Knowles’ philosophy is that his men must play as if it’s third-and-short all the time.

We don’t know whether he will retain all or none of the current defensive coaches. That number is thin with Coombs, linebacker coach Al Washington Jr. and line coach Larry Johnson. De facto defensive coordinator Matt Barnes has left to become coordinator at Memphis.

The feeling here is that Johnson, who some call the greatest defensive line coach ever in the college game, is going nowhere.

I also have a hunch that Coombs, a company man supreme for not sulking or squawking after being demoted, will remain as secondary/cornerbacks coach.

Washington inherited three good linebackers in Tuf Borland, Pete Werner and Baron Browning, but didn’t get much out of his unit this season in playing a 4-2-5 set under Barnes.

The thinking here is that Ohio State under Day has paid a lot more attention to offense than defense since defensive coordinator Jeff Hafley left to become Boston College coach after the 2019 season.

There have been four defensive coaches to six for the offense.

If the Buckeyes want to become a national championship contender and not just one of the four teams picked for the College Football Playoff, these 48-45 shootout victories must become history.

Coombs safe?  We’re saying yes.  Popular, and a good company man, Coombs should survive as defensive backs coach.

The defense won’t be a quick fix because there are questions at linebacker and on the interior line.
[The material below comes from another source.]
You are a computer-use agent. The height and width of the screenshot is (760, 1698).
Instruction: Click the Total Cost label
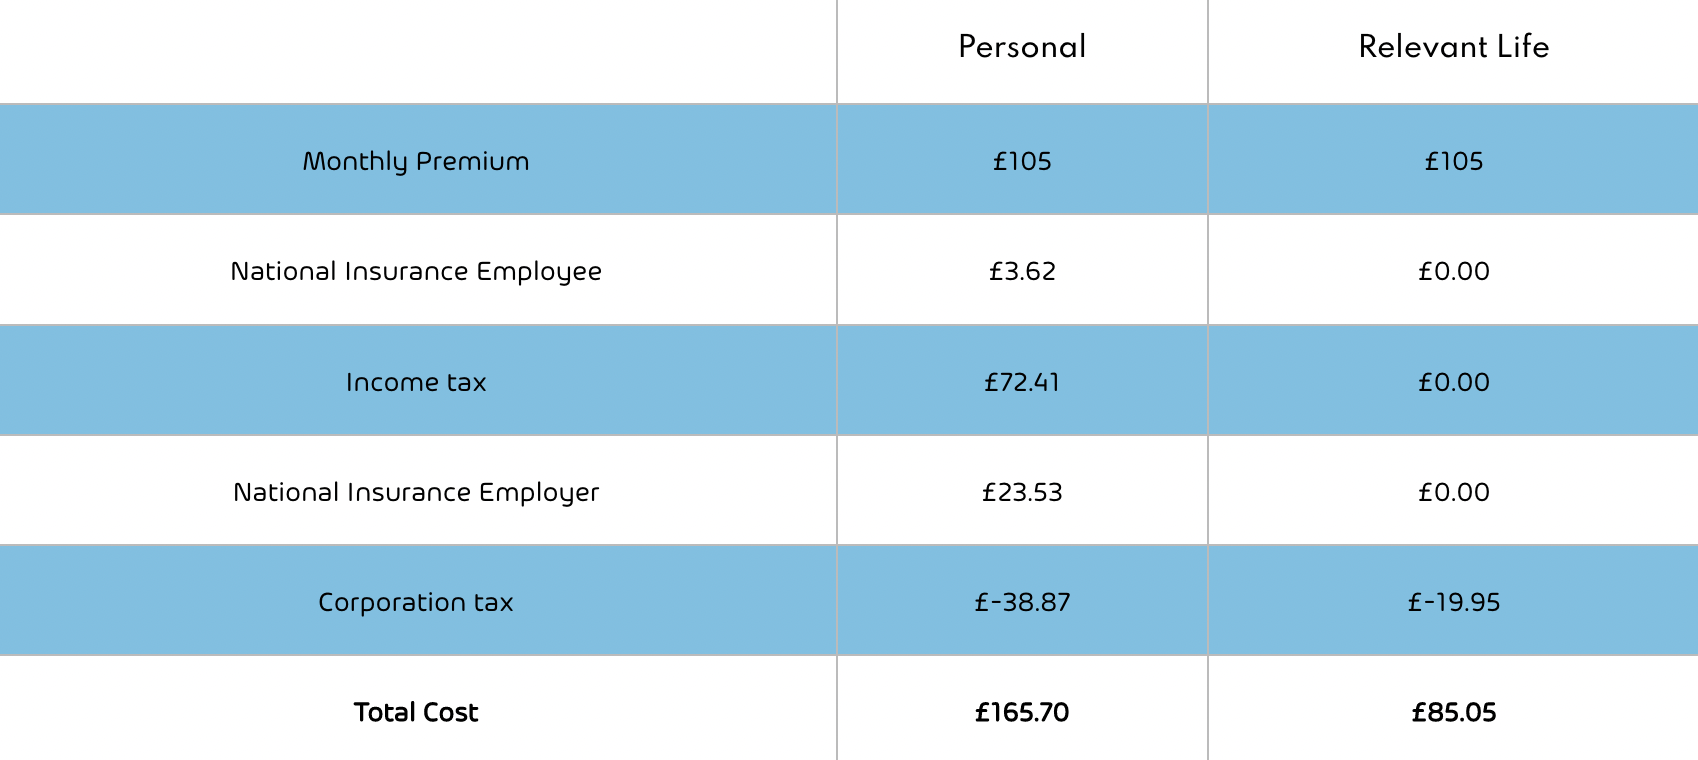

We still don’t know whether true freshmen JT Tuimoloau and Jack Sawyer are the real deal at defensive end.

On the plus side, free safety Josh Proctor should be back after suffering a compound left leg fracture, and Knowles is bringing cover safety Tanner McAlister from Oklahoma State.

That would give him difference-makers in Proctor, McAlister, cover corner Denzel Burke and bullet Ronnie Hickman.

That’s a great start if you want to play kill the quarterback.

On the whole, think about how excellent Ohio State has been under Day. There have been no beatdowns like Virginia Tech, Purdue, Iowa and Michigan State under Urban Meyer.

Think about how this program has spoiled the fans.

Ohio State just completed a 10-2 season that was considered a flop. There was a loss to Michigan after eight straight victories in the series.

But the team did win the Rose Bowl, which used to be a destination for all Big Ten teams, and was ranked No. 2 in the CFP until the disaster in Ann Arbor.

There is talk that UM coach Jim Harbaugh might be coaxed to return to the NFL. Even if Jimbo does return, he’ll have a team that has been absolutely stripped bare on defense by the draft. He’ll have a recruiting class that is good, but not Texas A&M-Alabama-Georgia-Ohio State good.

There has been churn these last few days, but the 2022 Buckeyes have so much promise.